Can you imagine Sun City Center without golf carts? The two seem to naturally go hand in hand, with many businesses offering golf cart parking, with a huge golf cart parade at Christmastime, with golf carts running to and fro throughout the community. Golf carts and Sun City Center have gone together probably for as long as the community has existed but certainly since 1988, when they were officially granted the legal ability to operate on specific streets and highway crossings.
But, of course, things were different in 1988, or even 1998. Back then, Sun City Center was largely on its own, with sleepy Wimauma to the east, nearly as sleepy Ruskin to the west and not much of anything to the north. It’s likely that prior to 1988, not many people much cared about where people drove golf carts in the community.
The law made it legal for golf carts to operate on designated community streets between the hours of sunrise and sunset. Golf carts are allowed to cross S.R. 674 at designated intersections but are not allowed to drive down the highway. More recently, in a rare move, golf carts are now also allowed to cross a federal highway, U.S. 301, at a designated point offering access to the Walmart in Wimauma.
And now, today, things have changed as large housing developments have nearly surrounded the almost-built-out retirement community. Sun City Center is no longer out there on its own and these days, Sun City Center Boulevard, also known as S.R. 674, now carries an incredible amount of traffic from those new developments. Driving through the community, particularly during the winter months, is an exercise in patience. It’s not uncommon to have to wait for lights to change two or even three times to make it through an intersection.
For those of us who have lived here through the years, seeing golf carts, usually sans actual golf clubs, whipping across Sun City Center Boulevard at Pebble Beach or tooling down the avenues and parking lots is no surprise. It’s a retirement community, after all, and golf carts provide seniors with an extended measure of mobility, or they are preferred simply because they are quick and easy to use to drive around the community.
But with the new housing developments come new people and, in some cases, new ideas. Not everyone, particularly those now forced to use Sun City Center Boulevard on a daily commute (who would even have thought that a decade ago?), are all that happy to see the golf carts on the streets.
The Ruskin Folks Facebook page, with more than 4,300 members, was recently the source of a debate over allowing golf carts on the streets in Sun City Center. In a post that garnered 112 “Likes” and 110 comments, one woman complained about almost hitting three golf carts on her way to the Sun City Center Post Office. She ended the post saying that, in her opinion, golf carts should be banned from the streets because there is simply too much traffic in the community for them to be safe.
At some point in the conversation, another (apparently younger) person chimed in that she was disturbed about golf carts taking up parking spots for regular cars at the Walmart when they had their own parking near the front of the store.

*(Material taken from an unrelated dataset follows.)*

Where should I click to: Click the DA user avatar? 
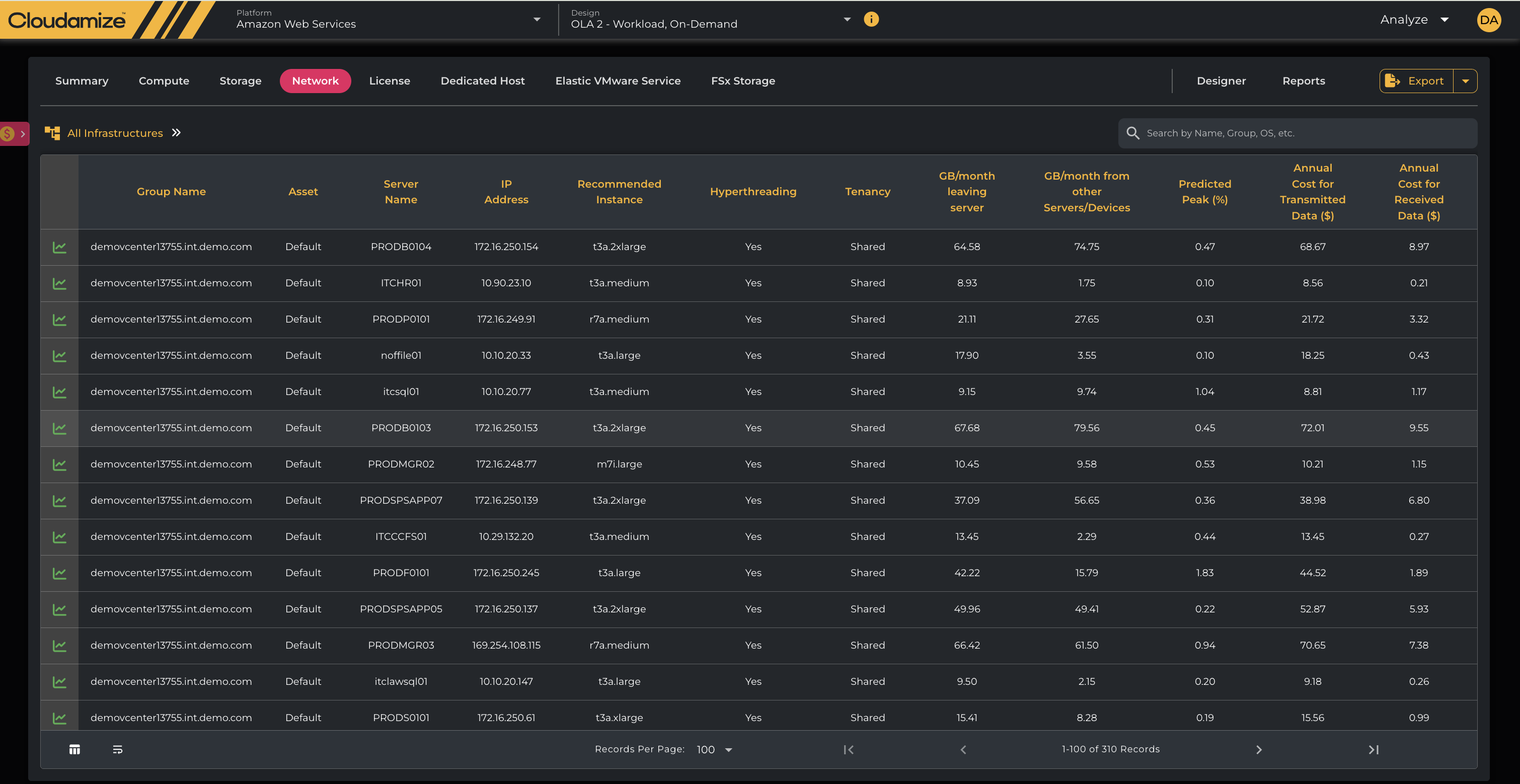click(1488, 20)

On both counts, arguments ensued.
People from Sun City Center chimed in, and there were reminders to the younger people that, God willing, they too might grow old and want to drive a golf cart someday. There were tangents about cell phones and texting and some positions softened on golf carts while others seemed only to harden.

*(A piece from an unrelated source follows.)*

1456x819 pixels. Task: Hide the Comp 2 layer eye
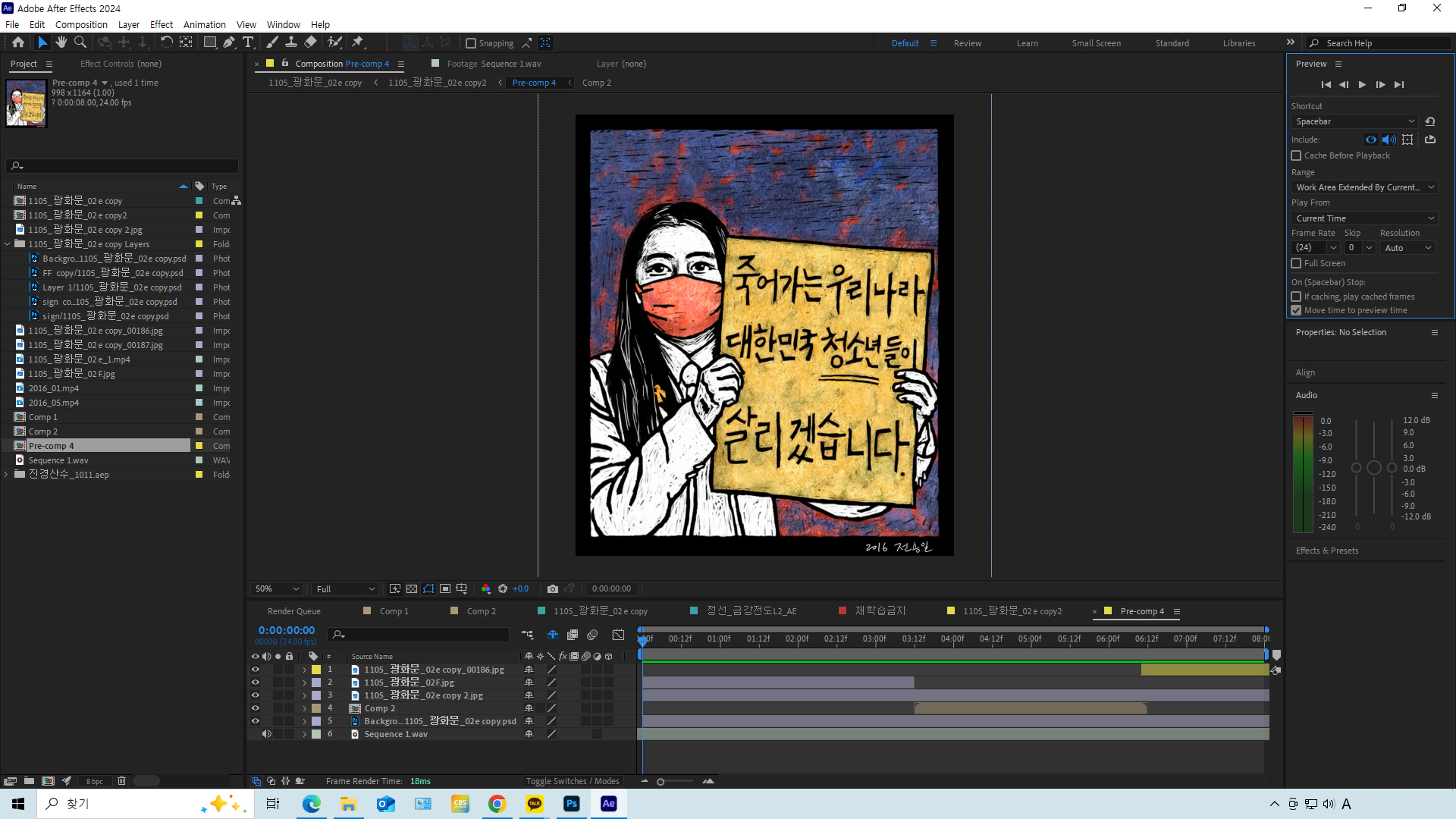(x=256, y=708)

One woman said that people who have been here for a long time are just used to seeing them and that it’s important to keep a lookout for them as it is simply part of living next to a retirement community. She added, “We as a community have to keep an eye out for each other.”
Another young-looking woman added, “Here’s a wacky idea, be alert and drive the speed limit.” She added that she drives through Sun City Center daily and has never had an issue with golf carts.
One man from Ruskin said that he grew up with golf carts on the streets in Sun City Center, he was used to seeing them, and his opinion was to treat them as pedestrians.
In the end, the arguments and conversation were surprisingly civil for social media, where things often tend to get dragged into the mud in a hurry.
The reality is that it’s not Sun City Center’s fault that thousands of people have moved into what used to be cow pastures around the community. The reality is, it’s the county’s fault by not planning properly.
Yes, there are certainly dangers for drivers of golf carts these days. For automobile drivers, there can be no argument that driving through Sun City Center can be a nightmare. It is slow and tedious. It is not a place to find yourself if you are in a hurry to get anywhere. Unfortunately, for many of the thousands of people, it is the only way to reach I-75. Where else can they go? To Big Bend Road? That would be like jumping from the frying pan into the fire.
And that is a problem that was foreseen more than a decade ago by a man named Jim Hosler, who sat on the Hillsborough Planning Commission. In the early 2000s, he warned about what he saw as a future need for freeway ramps on 19th Avenue N.E., along with massive improvements on that same street to accommodate what he predicted would be growing traffic problems.
And now the issue of traffic and golf carts has been raised. Is there a new way to plan to improve things?
I often have reason to visit Sun City Center. I can sympathize with those who get stuck in traffic daily. I sympathize with the residents, too, who have to deal with the ever-worsening traffic through their once-isolated community. For me, the solution lies in simply not being in a hurry. Live and let live and all that. Golf carts aren’t the problem; too many cars are the problem. Florida used to be known for its laid-back lifestyle and perhaps collectively we need to work on that again. As singer Jimmy Buffett might say, when you change your latitude, change your attitude.